▼

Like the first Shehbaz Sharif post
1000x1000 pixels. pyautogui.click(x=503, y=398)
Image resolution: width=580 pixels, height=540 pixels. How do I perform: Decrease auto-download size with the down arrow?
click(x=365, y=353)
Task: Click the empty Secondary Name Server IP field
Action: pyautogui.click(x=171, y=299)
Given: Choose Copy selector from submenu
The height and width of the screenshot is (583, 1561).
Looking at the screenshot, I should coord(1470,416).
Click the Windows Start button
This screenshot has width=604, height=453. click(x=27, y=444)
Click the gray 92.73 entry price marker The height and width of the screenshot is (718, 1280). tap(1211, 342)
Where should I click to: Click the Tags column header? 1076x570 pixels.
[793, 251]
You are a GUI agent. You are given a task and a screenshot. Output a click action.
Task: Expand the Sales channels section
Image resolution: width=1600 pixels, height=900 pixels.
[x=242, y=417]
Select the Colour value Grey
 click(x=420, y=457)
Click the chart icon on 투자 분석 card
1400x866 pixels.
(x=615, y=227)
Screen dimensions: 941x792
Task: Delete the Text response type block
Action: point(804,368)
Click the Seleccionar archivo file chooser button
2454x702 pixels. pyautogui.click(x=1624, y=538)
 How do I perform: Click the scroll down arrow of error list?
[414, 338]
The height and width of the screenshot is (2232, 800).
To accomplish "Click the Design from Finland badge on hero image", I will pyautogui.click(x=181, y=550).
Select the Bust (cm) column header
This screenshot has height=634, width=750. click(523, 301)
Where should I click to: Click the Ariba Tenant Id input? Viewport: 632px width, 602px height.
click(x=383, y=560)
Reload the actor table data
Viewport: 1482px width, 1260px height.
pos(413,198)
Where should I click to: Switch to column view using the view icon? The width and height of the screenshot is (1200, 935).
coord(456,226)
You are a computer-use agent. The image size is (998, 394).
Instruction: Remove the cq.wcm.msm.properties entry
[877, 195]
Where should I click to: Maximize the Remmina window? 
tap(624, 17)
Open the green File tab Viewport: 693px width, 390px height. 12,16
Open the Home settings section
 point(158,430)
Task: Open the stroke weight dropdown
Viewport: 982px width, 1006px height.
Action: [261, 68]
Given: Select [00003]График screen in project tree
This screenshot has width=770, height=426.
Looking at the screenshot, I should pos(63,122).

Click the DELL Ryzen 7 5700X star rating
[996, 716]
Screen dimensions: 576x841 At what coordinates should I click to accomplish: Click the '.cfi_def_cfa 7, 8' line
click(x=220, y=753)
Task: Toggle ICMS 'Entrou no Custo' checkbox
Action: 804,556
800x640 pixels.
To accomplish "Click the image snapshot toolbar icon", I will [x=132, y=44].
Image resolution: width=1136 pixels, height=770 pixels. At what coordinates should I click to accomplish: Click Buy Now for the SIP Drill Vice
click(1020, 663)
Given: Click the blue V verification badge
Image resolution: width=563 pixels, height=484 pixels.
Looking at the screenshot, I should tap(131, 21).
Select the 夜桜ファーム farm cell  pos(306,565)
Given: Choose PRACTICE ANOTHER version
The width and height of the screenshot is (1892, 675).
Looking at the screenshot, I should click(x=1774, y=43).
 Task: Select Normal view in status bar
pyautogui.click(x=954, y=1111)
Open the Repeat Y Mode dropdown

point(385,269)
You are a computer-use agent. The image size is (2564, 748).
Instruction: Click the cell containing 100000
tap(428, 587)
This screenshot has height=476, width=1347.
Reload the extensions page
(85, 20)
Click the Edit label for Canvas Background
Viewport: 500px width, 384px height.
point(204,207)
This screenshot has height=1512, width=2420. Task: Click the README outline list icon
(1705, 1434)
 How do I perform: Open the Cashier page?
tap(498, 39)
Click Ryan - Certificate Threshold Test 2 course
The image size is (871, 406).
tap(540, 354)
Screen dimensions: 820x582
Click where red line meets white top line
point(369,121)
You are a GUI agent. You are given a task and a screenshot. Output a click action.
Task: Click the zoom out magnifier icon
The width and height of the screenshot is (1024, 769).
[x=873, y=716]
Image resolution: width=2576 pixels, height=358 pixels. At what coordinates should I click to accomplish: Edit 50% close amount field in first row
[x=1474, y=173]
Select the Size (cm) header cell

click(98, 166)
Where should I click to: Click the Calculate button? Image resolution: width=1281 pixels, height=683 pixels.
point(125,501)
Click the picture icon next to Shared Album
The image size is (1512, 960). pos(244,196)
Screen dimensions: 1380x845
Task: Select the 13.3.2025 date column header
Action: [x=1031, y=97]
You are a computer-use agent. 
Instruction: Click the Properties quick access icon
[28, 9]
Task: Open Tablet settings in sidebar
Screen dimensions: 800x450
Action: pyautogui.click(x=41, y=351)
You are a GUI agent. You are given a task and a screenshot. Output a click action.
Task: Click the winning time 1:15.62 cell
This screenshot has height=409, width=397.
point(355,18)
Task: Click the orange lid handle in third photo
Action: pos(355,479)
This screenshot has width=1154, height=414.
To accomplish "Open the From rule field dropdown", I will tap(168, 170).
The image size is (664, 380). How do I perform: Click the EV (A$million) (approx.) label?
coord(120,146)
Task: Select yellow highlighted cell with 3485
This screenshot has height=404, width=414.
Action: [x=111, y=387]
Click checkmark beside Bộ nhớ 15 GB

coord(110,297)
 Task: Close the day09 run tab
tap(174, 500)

▲

:: WHAT IS REQUIRED ::
Write out each entry again, character for character.

:: TASK ANSWER ::
Like the first Shehbaz Sharif post
1000x1000 pixels. pyautogui.click(x=503, y=398)
Image resolution: width=580 pixels, height=540 pixels. How do I perform: Decrease auto-download size with the down arrow?
click(x=365, y=353)
Task: Click the empty Secondary Name Server IP field
Action: pyautogui.click(x=171, y=299)
Given: Choose Copy selector from submenu
The height and width of the screenshot is (583, 1561).
Looking at the screenshot, I should coord(1470,416).
Click the Windows Start button
This screenshot has width=604, height=453. click(x=27, y=444)
Click the gray 92.73 entry price marker The height and width of the screenshot is (718, 1280). tap(1211, 342)
Where should I click to: Click the Tags column header? 1076x570 pixels.
[793, 251]
You are a GUI agent. You are given a task and a screenshot. Output a click action.
Task: Expand the Sales channels section
Image resolution: width=1600 pixels, height=900 pixels.
[x=242, y=417]
Select the Colour value Grey
 click(x=420, y=457)
Click the chart icon on 투자 분석 card
1400x866 pixels.
(x=615, y=227)
Screen dimensions: 941x792
Task: Delete the Text response type block
Action: point(804,368)
Click the Seleccionar archivo file chooser button
2454x702 pixels. pyautogui.click(x=1624, y=538)
 How do I perform: Click the scroll down arrow of error list?
[414, 338]
The height and width of the screenshot is (2232, 800).
To accomplish "Click the Design from Finland badge on hero image", I will pyautogui.click(x=181, y=550).
Select the Bust (cm) column header
This screenshot has height=634, width=750. click(523, 301)
Where should I click to: Click the Ariba Tenant Id input? Viewport: 632px width, 602px height.
click(x=383, y=560)
Reload the actor table data
Viewport: 1482px width, 1260px height.
pos(413,198)
Where should I click to: Switch to column view using the view icon? The width and height of the screenshot is (1200, 935).
coord(456,226)
You are a computer-use agent. The image size is (998, 394).
Instruction: Remove the cq.wcm.msm.properties entry
[877, 195]
Where should I click to: Maximize the Remmina window? 
tap(624, 17)
Open the green File tab Viewport: 693px width, 390px height. 12,16
Open the Home settings section
 point(158,430)
Task: Open the stroke weight dropdown
Viewport: 982px width, 1006px height.
Action: [261, 68]
Given: Select [00003]График screen in project tree
This screenshot has width=770, height=426.
Looking at the screenshot, I should pos(63,122).

Click the DELL Ryzen 7 5700X star rating
[996, 716]
Screen dimensions: 576x841 At what coordinates should I click to accomplish: Click the '.cfi_def_cfa 7, 8' line
click(x=220, y=753)
Task: Toggle ICMS 'Entrou no Custo' checkbox
Action: 804,556
800x640 pixels.
To accomplish "Click the image snapshot toolbar icon", I will [x=132, y=44].
Image resolution: width=1136 pixels, height=770 pixels. At what coordinates should I click to accomplish: Click Buy Now for the SIP Drill Vice
click(1020, 663)
Given: Click the blue V verification badge
Image resolution: width=563 pixels, height=484 pixels.
Looking at the screenshot, I should tap(131, 21).
Select the 夜桜ファーム farm cell  pos(306,565)
Given: Choose PRACTICE ANOTHER version
The width and height of the screenshot is (1892, 675).
Looking at the screenshot, I should click(x=1774, y=43).
 Task: Select Normal view in status bar
pyautogui.click(x=954, y=1111)
Open the Repeat Y Mode dropdown

point(385,269)
You are a computer-use agent. The image size is (2564, 748).
Instruction: Click the cell containing 100000
tap(428, 587)
This screenshot has height=476, width=1347.
Reload the extensions page
(85, 20)
Click the Edit label for Canvas Background
Viewport: 500px width, 384px height.
point(204,207)
This screenshot has height=1512, width=2420. Task: Click the README outline list icon
(1705, 1434)
 How do I perform: Open the Cashier page?
tap(498, 39)
Click Ryan - Certificate Threshold Test 2 course
The image size is (871, 406).
tap(540, 354)
Screen dimensions: 820x582
Click where red line meets white top line
point(369,121)
You are a GUI agent. You are given a task and a screenshot. Output a click action.
Task: Click the zoom out magnifier icon
The width and height of the screenshot is (1024, 769).
[x=873, y=716]
Image resolution: width=2576 pixels, height=358 pixels. At what coordinates should I click to accomplish: Edit 50% close amount field in first row
[x=1474, y=173]
Select the Size (cm) header cell

click(98, 166)
Where should I click to: Click the Calculate button? Image resolution: width=1281 pixels, height=683 pixels.
point(125,501)
Click the picture icon next to Shared Album
The image size is (1512, 960). pos(244,196)
Screen dimensions: 1380x845
Task: Select the 13.3.2025 date column header
Action: [x=1031, y=97]
You are a computer-use agent. 
Instruction: Click the Properties quick access icon
[28, 9]
Task: Open Tablet settings in sidebar
Screen dimensions: 800x450
Action: pyautogui.click(x=41, y=351)
You are a GUI agent. You are given a task and a screenshot. Output a click action.
Task: Click the winning time 1:15.62 cell
This screenshot has height=409, width=397.
point(355,18)
Task: Click the orange lid handle in third photo
Action: pos(355,479)
This screenshot has width=1154, height=414.
To accomplish "Open the From rule field dropdown", I will tap(168, 170).
The image size is (664, 380). How do I perform: Click the EV (A$million) (approx.) label?
coord(120,146)
Task: Select yellow highlighted cell with 3485
This screenshot has height=404, width=414.
Action: [x=111, y=387]
Click checkmark beside Bộ nhớ 15 GB

coord(110,297)
 Task: Close the day09 run tab
tap(174, 500)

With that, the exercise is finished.